The role of extracellular mechanics in skin tissue engineering and ageing

Skin contains bio-mechanically/-chemically and topologically distinct niches for its resident cells. Epidermal cells rest on a stiff (MPa) collagen IV/VII and laminin-rich extracellular matrix (ECM) termed the basement membrane (BM), while dermal fibroblasts reside on considerably softer (0.1-10kPa) collagen III/I and fibrillin/elastin-based matrixes. Chronological ageing has profound effects on skin biomechanics. Skin progressively loses its natural elasticity and becomes wrinkled and fragile due to reduced ECM synthesis, collagen I/elastin fragmentation and remodelling.

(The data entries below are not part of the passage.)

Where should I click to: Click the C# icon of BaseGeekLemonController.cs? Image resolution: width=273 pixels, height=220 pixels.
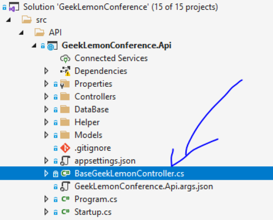65,174
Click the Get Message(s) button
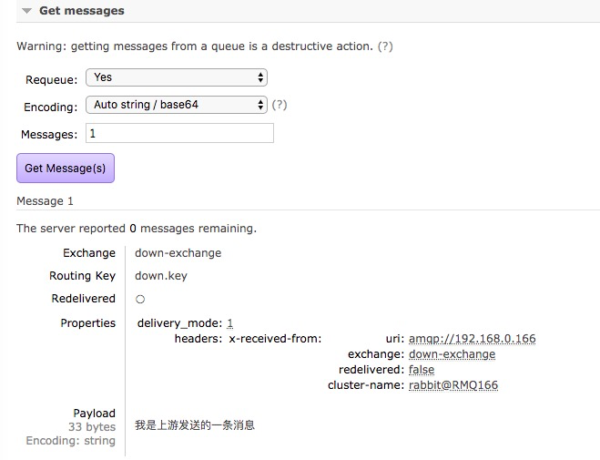 coord(66,168)
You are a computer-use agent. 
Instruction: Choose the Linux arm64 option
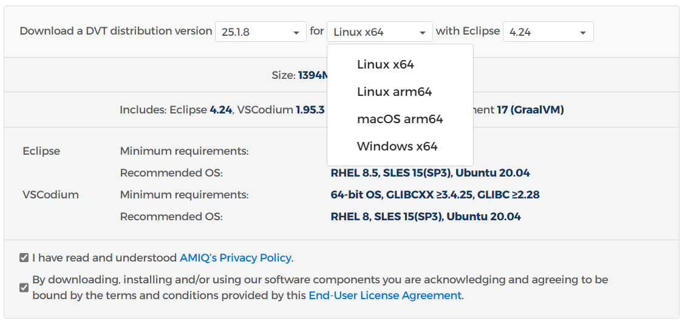click(394, 92)
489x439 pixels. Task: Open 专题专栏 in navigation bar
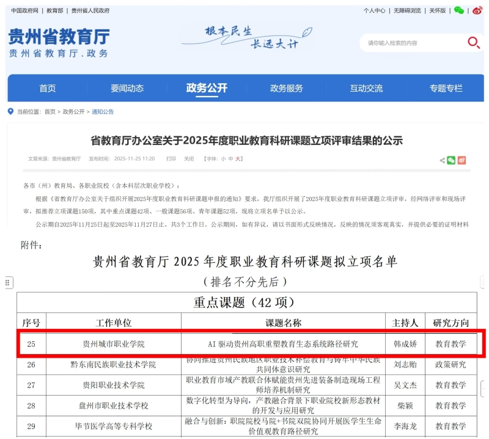(446, 89)
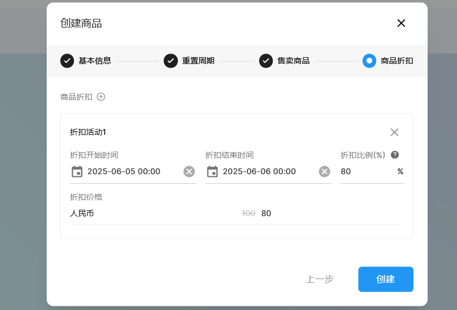Clear the 折扣结束时间 value
Viewport: 457px width, 310px height.
pyautogui.click(x=324, y=172)
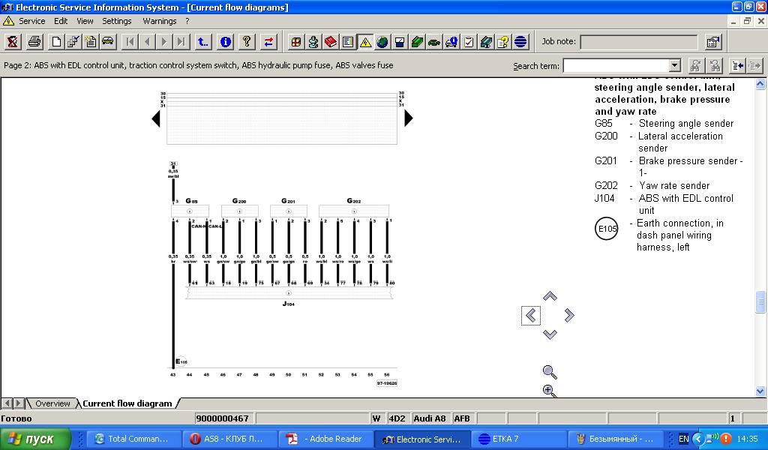Click the yellow question mark help icon
Image resolution: width=768 pixels, height=450 pixels.
click(x=245, y=42)
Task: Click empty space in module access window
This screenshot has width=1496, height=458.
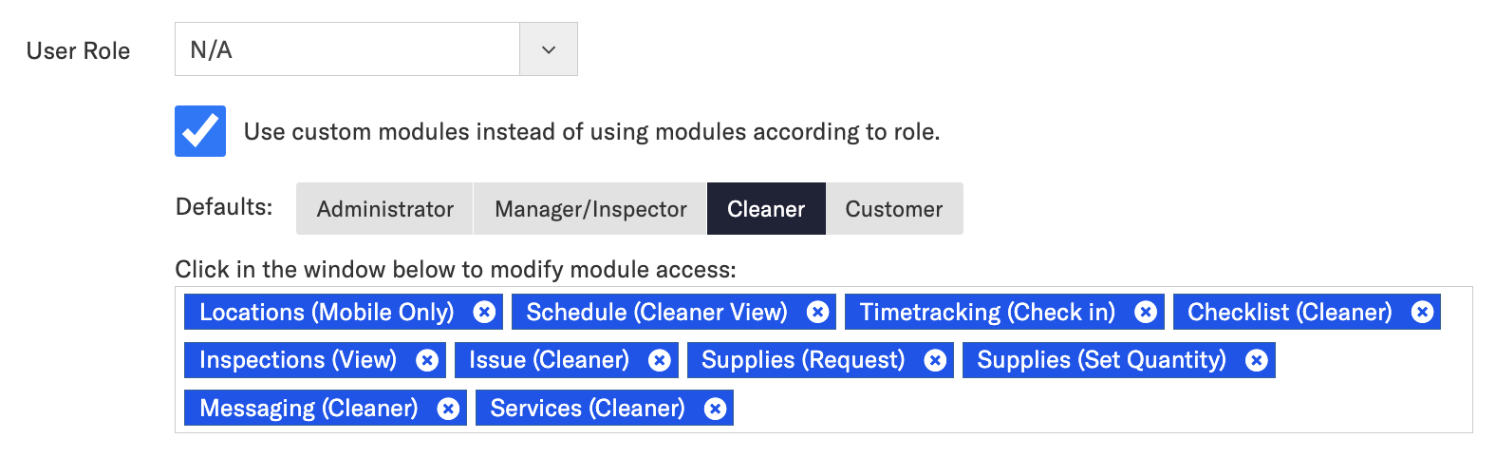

The collagen III/I ratio increases in the aged dermis, while the BM exhibits marked collagen VII loss and fragility. How these changes affect mechano-sensing and aged skin cell physiology is poorly understood. However, it is well established that ageing yields cell stiffening, which affects contractility and mobility. The topographic and chronological skin tissue mechanical variability is however, largely ignored in tissue engineering. Standard cell culture procedures involve propagation on non-physiologically hard (GPa) surfaces (i.e. poly-styrene). Yet, major cellular functions such as identity, proliferation, signalling, behaviour and architecture are determined by the stiffness of the extracellular environment. It is thus not surprising that current in vitro-engineered skin-substitutes do not accurate represent native skin. Specifically, growth on plastic dishes abnormally activates dermal fibroblasts (e.g. fibrosis), induces stress signalling pathways, and alters cell architecture, while it substantially limits cell proliferation. Therefore our hypothesis is that the use of biomimetic 2D surfaces and the study of the molecular mechanisms that underpin keratinocyte and fibroblast mechano-sensing will facilitate the development of proper full thickness 3D young/aged skin models. Developing such models will be beneficial for the personal healthcare and cosmetics industry (target validation, technology identification) and a pivotal tool for the study of the mechanisms that underpin skin ageing in vitro.